Task: Format the lines of the material beginning with the one containing "You are a computer-use" and ending with the one containing "Action: tap(1448, 446)" as a JSON list of strings, one string per line, with blank lines omitted.

(Entries for locating words and elements)

──────────────────────────────

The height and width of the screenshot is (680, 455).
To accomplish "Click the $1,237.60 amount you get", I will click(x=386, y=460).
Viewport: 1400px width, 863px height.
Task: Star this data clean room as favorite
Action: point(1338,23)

──────────────────────────────

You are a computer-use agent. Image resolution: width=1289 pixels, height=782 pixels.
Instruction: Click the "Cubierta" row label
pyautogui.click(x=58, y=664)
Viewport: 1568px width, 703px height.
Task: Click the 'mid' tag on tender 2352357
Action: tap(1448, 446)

──────────────────────────────

The response:
[
  "You are a computer-use agent. Image resolution: width=1289 pixels, height=782 pixels.",
  "Instruction: Click the \"Cubierta\" row label",
  "pyautogui.click(x=58, y=664)",
  "Viewport: 1568px width, 703px height.",
  "Task: Click the 'mid' tag on tender 2352357",
  "Action: tap(1448, 446)"
]